Morning Commentary: Junk bonds mixed in post-election trading; bonds of regulated industries gain

By Paul A. Harris

Portland, Ore., Nov. 9 – High-yield bonds were off half a point in early Wednesday trading as the capital markets in the United States digested news of Donald Trump’s victory in the presidential election, a debt capital markets banker said.

High-yield ETFs were lower at mid-morning.

The iShares iBoxx $ High Yield Corporate Bd (HYG) was down 0.28%, or 24 cents, at $85.74 per share. The SPDR Barclays High Yield Bond ETF (JNK), at $36.09 per share, was down 0.39%, or 14 cents.

The capital markets may have been taken by surprise by the Trump victory, but they appear to be holding their water, a market source said, noting that the S&P 500 was flat on the morning.

High-yield bonds in the health care sector were sharply lower as investors contemplate the possibility that a Republican-controlled White House and Congress could repeal the Affordable Care Act.

Bonds of Community Health Systems Inc. were down as much as 5%, according to a portfolio manager.

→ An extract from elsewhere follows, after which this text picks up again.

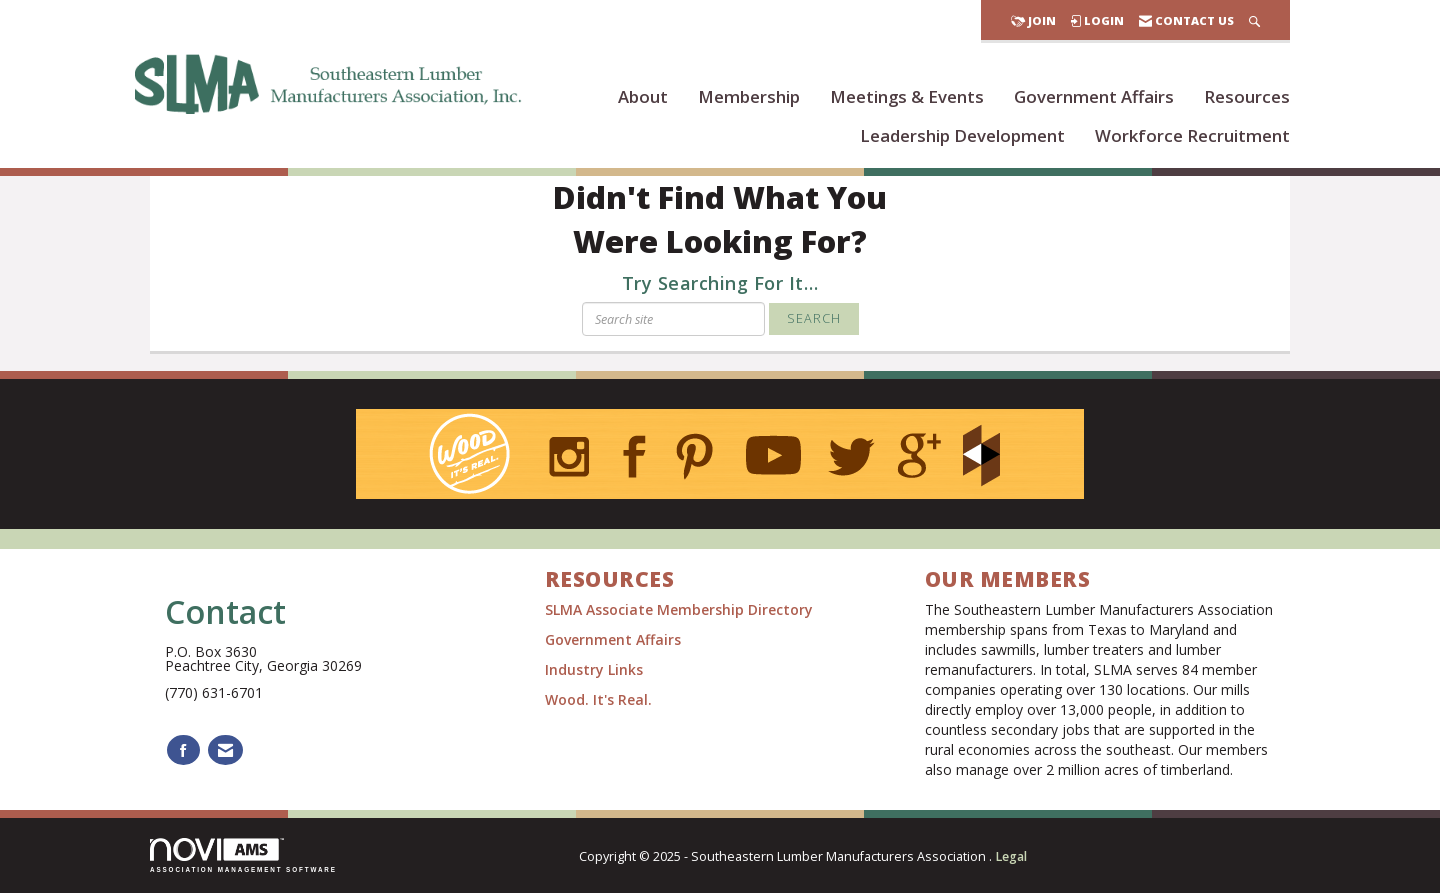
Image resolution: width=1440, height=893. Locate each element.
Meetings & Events (907, 96)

The FWCT-2 Escrow Corp. (Community Health Systems, Inc.) 6 7/8% senior notes due Feb. 1, 2022 were at 72 bid, 73 offered on Wednesday morning, the investor said, noting that the paper traded at 85 on Oct. 25.

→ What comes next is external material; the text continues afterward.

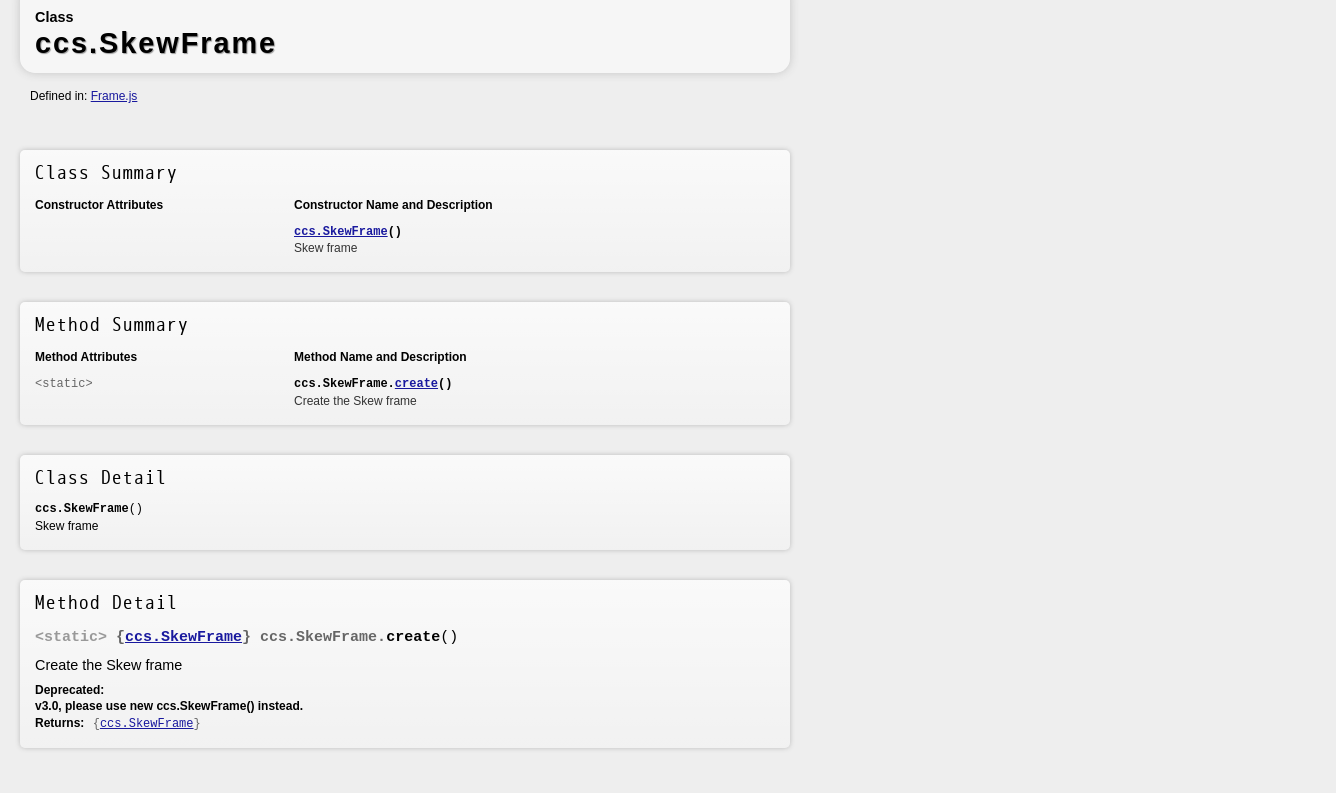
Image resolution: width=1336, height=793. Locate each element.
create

Elsewhere in the sector Tenet Healthcare Corp. paper was down as much as 4% and HCA Holdings, Inc. was down as much as 2%.

However there were also winners in the wake of the election, the investor noted, saying that all the highly regulated industries, including energy, telecom and the financials, were better on Wednesday.

Primary quiet

There was no fresh news in the high-yield primary market, sources said.

On Tuesday Telesat Canada downsized its offering of eight-year senior notes (B3/B) to $500 million from $750 million.

Concurrently with the decrease in the notes offer the company upsized its term loan to $2.43 billion from $2.18 billion.

The notes are talked to yield 8¾% to 9%, wider than earlier guidance of 8½% to 8¾%.

There is $800 million in the book for the bond deal, which is in the market via JP. Morgan, Credit Suisse, Goldman Sachs and Morgan Stanley.

Books were scheduled to close this morning, and the deal was set to price later Wednesday.